There are two reasons why an employer should think carefully before refusing to provide a letter of reference to a departing employee.

First, a reference letter generally assists a departing employee in finding new employment. As a result, on a practical level it is usually in the best interest of both the employer and the employee for the employer to provide a reference letter.

Second, in Canada the courts impose a duty of good faith and fair dealing in their treatment of departing employees. As part of this duty, employers are expected to be candid, reasonable and honest in dealing with departing employees. Where an employer breaches this duty, the employer may be held liable for damages to the employee that arise as a result of the breach.
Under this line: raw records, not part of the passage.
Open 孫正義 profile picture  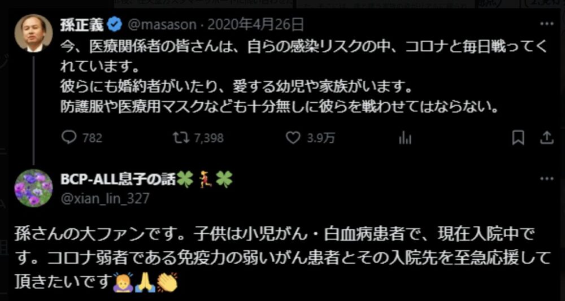[x=34, y=34]
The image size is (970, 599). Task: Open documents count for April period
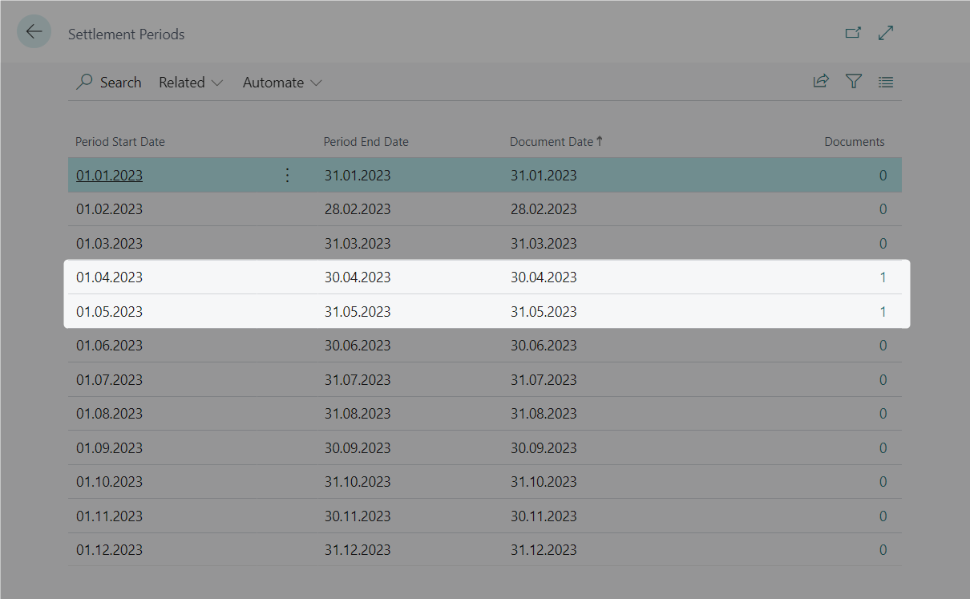pyautogui.click(x=883, y=277)
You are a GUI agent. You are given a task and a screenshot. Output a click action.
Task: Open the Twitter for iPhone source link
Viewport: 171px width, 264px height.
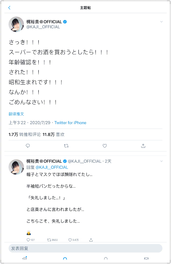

One of the obligations that has been identified as part of the duty of good faith and fair dealing is for the employer to provide a letter of reference to a departing employee where there is no legitimate reason for refusing the request. For example, employers have been found to have breached their duties of good faith where the refusal to provide a letter of reference was calculated to purposefully make it harder for an employee to find new employment, to pressure the employee into settling a wrongful dismissal claim or to punish the employee. As a result, an employer must have a legitimate reason for refusing to provide a letter of reference. Where there are no specific performance issues and the employee was not terminated for cause, the safest course is to provide a letter of reference.

As a consequence, the better practice is to only refuse to provide a letter of reference in cases where the employer has a legitimate reason for the refusal, such as where the employee's performance during employment was unsatisfactory.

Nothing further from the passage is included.